The choreography of caution | Chuck's World
Vaccines' efficacy prompting changes in people's behavior
Last updated 6/16/2021 at 12:08pm
We've been putting out little fires for a few weeks, my community of friends, manageable trauma for the post-pandemic era and not unexpected. Some are desperate to hand out overdue hugs; others don't want to be touched by another human being for a while.
It's the dance of an abundance of caution, the residue of over a year of antisocial behavior, and nobody looks graceful. It would be nice if we could get back to something that looks familiar, and we will, but in the meantime there are going to be awkward moments.
Something huge, something overwhelming and dangerous and frightening has happened to all of us, and we're going to twitch for a bit. It helps to keep a sense of humor.
The other day, I locked my keys in the car in a Target parking lot. This is not all that easy to do with a 21st-century vehicle – I must have tried over the years, but the sensor in my dashboard will always prevent me from locking the door if I don't have the fob in my pocket.
Unless the sensor appears to be dying, as ours does, forcing me to hold the fob up to the keyless ignition button just to start the car, a situation that will most likely be fixed in six months, when I can't start my car and the whole thing will cost a lot more to repair.
I'm trying to be honest about my flaws.
So that's the explanation I'm sticking with. I'm not sure why I also left my phone on the front seat, although, again, maybe I do this a lot.
I've apparently been relying on the kindness of technology to keep my dumbness at bay, and I spent an interesting 30 minutes or so wandering around the parking lot, bumming cell phones off strangers and wondering how exactly this worked in the old days.
And then I sort of did it again, under different circumstances and with less hassle, but there it is. It's possible that these are shots across the bow, early warnings from impending memory issues, and I can't help worrying a little, but I really think I'm just rusty at this now.
I've also stubbed my toe a few times.
Because I've been doing the same things, eating the same food, enduring the same Zoom meetings, watching the same TV shows, and possibly wearing the same pair of socks for a long time now. I'm giving myself room for error, and I don't think that's a bad idea at all.
We weren't ready for a vaccine. We were hopeful, and anxious, and it's hard to retrace and figure out what we were thinking and when, but we didn't expect these results. We didn't expect vaccines that would progressively be demonstrated to not only be safe and effective, but remarkably so.
I honestly didn't anticipate a vaccine changing my behavior. I assumed we'd be mitigating this for a few years, and I wasn't convinced that live music or theater would ever be back in any significant sense.

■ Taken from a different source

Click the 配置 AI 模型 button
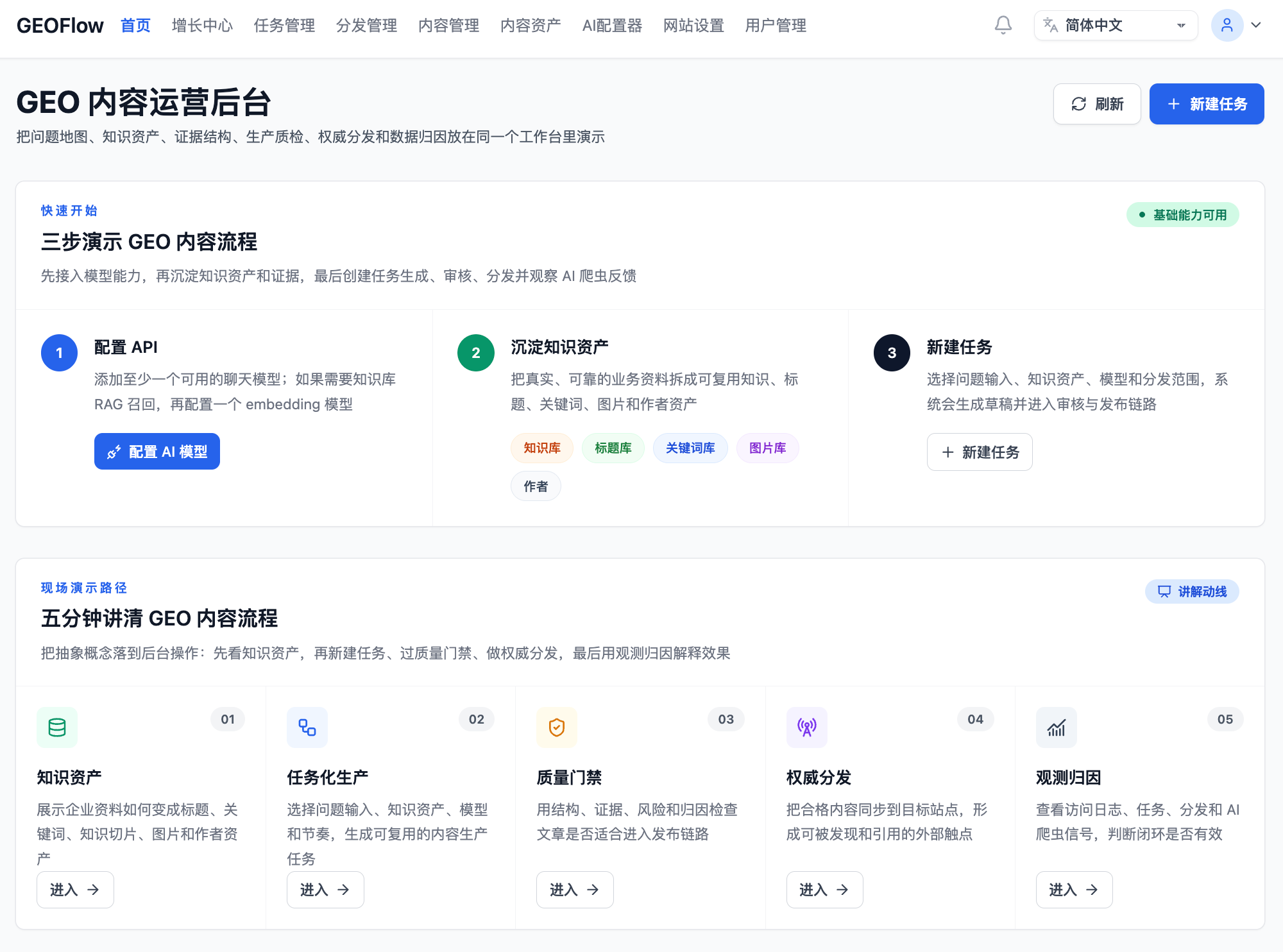157,452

Now this feels foolish, in a fun way. I wasn't optimistic enough, which might be a first for me, but then no one was encouraging a rosy outlook.

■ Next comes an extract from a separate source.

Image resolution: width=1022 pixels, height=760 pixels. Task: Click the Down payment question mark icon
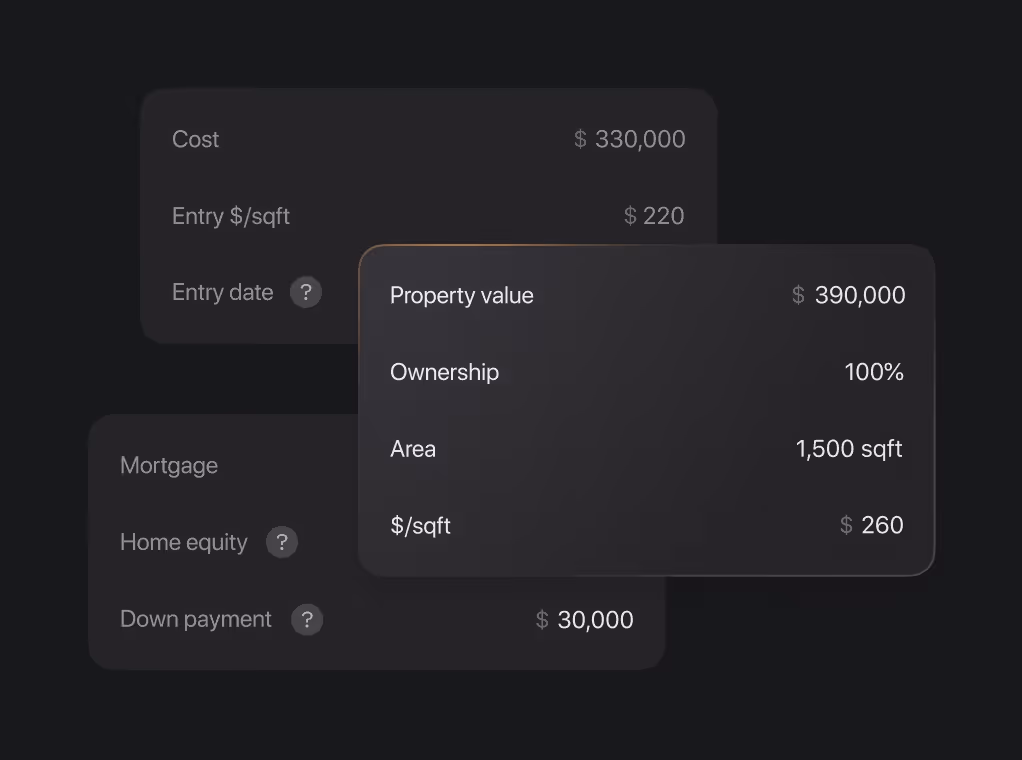click(x=306, y=619)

I expected an efficacy rate around the level of my annual flu shot, rather than the essential immunity we're now seeing, decreasing the hospitalizations and deaths among those vaccinated to zero, pretty much.
I didn't expect science to be this good, shame on me. I'm still negotiating with my inner Anthony Fauci, I realized the other night, still arguing with myself about the need to run a specific errand on a specific day.

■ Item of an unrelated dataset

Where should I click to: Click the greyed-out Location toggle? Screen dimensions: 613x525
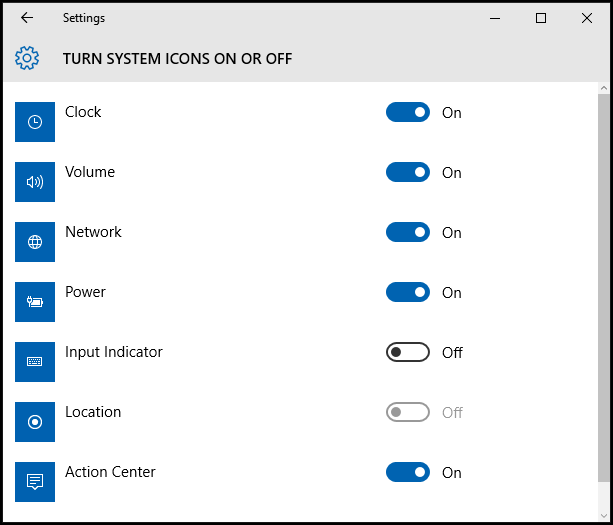coord(408,412)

I'm still mitigating my exposure, in other words, and I don't need to, although this doesn't feel quite so foolish. I suspect a lot of our learned behavior over this past year is here for the duration, if for no other reason than it makes more sense. Fewer shopping trips means I spend less money, although it doesn't have to be that way, it just is.
So I understand while we're still dancing. A friend went to church the other day, the first time in 15 months, an absence she probably couldn't have imagined before the pandemic, and she literally ran for the exits when it was over.
She wasn't the least bit worried about COVID; she was just overwhelmed by the numbers of people (and it was a small number, maybe 45), and the screaming alarms that will continue to go off, I suspect, for many of us for months to come.
I've flown four times in the past two months, but I'm not anticipating stepping inside a restaurant for a while. I've been inside Target a couple of times, but that's as close to a mall as I've gotten (and it's not that close).
I've had multiple hugs, but no handshakes. None of this is particularly logical, merely human.
This is why we step back when people get too close, or shirk from an overheard cough. It's why sagging masks have become the new sagging jeans, provoking irrational annoyance. It's why we're still wearing masks.
We are a twitchy people now, and we're going to be doing the Hokey Pokey for a little bit, turning ourselves around and leaving our keys in the car. A little understanding will go a long way, I think.
I also think I will change my socks now.